- **What to work on**: Your answer must be an exact retyping of the line containing "Image resolution: width=1024" and every line after it through the end of the records below, with no pictures and nothing else.

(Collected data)
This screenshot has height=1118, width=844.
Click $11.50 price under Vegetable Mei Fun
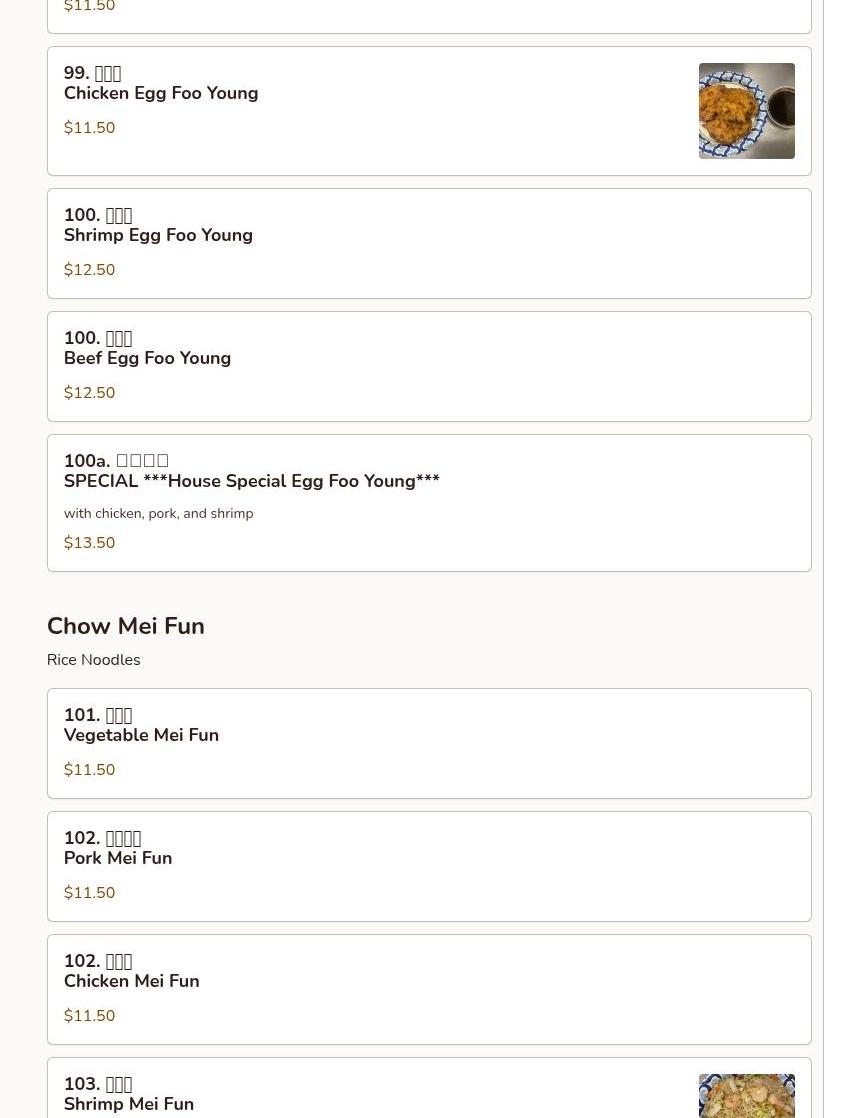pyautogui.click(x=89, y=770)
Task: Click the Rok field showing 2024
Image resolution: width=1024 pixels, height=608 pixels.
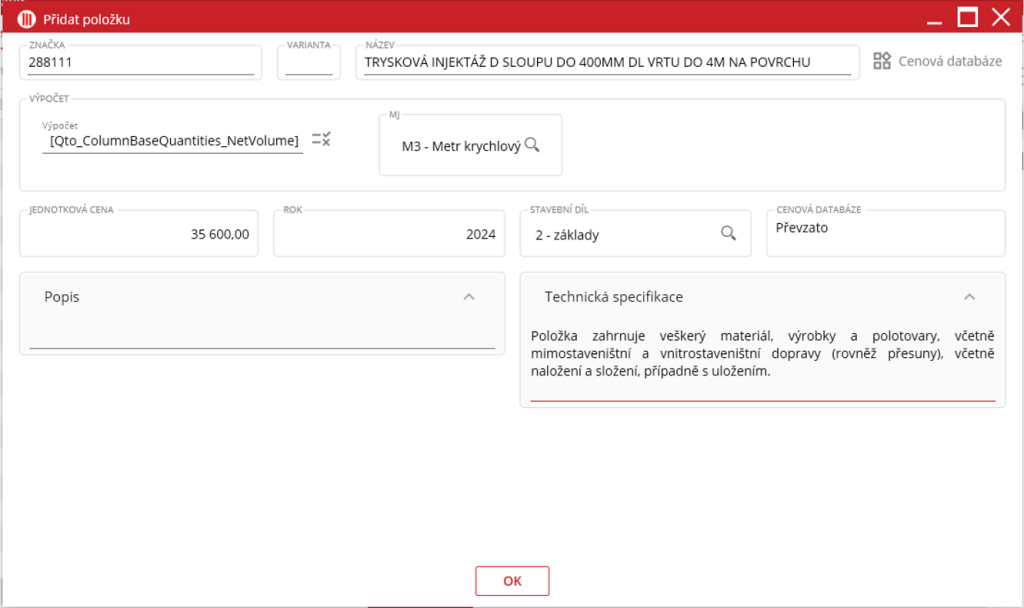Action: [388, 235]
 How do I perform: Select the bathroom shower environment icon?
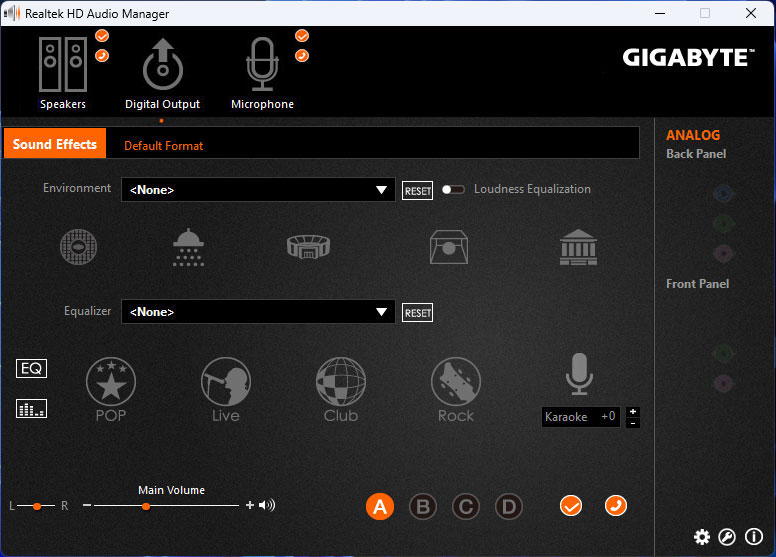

- **Solution for this problem**:
Image resolution: width=1024 pixels, height=608 pixels.
Action: [388, 235]
 How do I perform: Select the bathroom shower environment icon?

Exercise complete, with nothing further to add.